A simplified explanation of normal forms.

by Dale R. Rollins

Normal forms are rules that are applied during the development of relational databases. The process of applying them is called normalization or normalizing the database. The intent of normalization is to minimize data redundancy, thereby improving data consistency and reducing update problems.

Data redundancy is present when the same fact (i.e., data value) is recorded more than once in a database. This increases the cost of storing and updating the database. Each redundant copy of a fact takes extra space on the media (disk/tape/etc.) where the database is stored. Depending on the amount of data redundancy, the database may need additional media units. The cost of updating the database is higher because when facts are added, changed, or removed, all redundant copies must be updated to keep them synchronized. That takes extra processing time. In addition, accessing the database for a query or report may take longer because there are more facts (data) to look through to find those that are needed.

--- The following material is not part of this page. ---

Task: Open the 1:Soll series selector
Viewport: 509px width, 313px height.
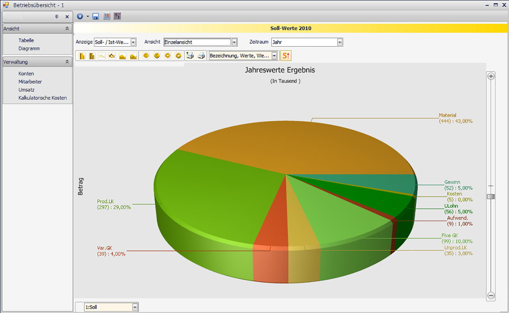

Data consistency is improved by eliminating data redundancy. When queries and reports are produced from the same set of nonredundant facts they present a consistent, single view of the business. Business people can rely on what they see in the queries and reports. They don’t have to waste time tracking down the real facts like they do when queries and reports are produced from redundant, inconsistent data.

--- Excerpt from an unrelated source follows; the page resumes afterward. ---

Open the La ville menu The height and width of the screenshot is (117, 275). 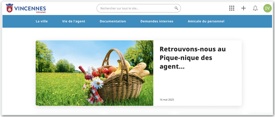[42, 21]
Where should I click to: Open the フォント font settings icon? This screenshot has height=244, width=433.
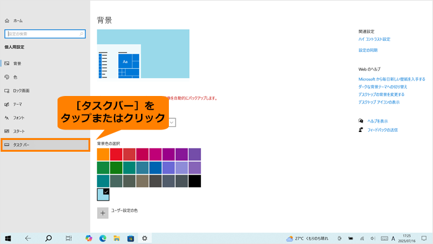[x=7, y=118]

Update problems arise when the same fact must be recorded more than once (due to data redundancy) or when existing facts must be reentered even though they have not changed. This increases the amount and complexity of the update software, which raises the development cost and lengthens the development time. This added complexity increases the risk of software errors, which, if not found and corrected, will cause incomplete updating of the database, leading to data inconsistencies in queries and reports.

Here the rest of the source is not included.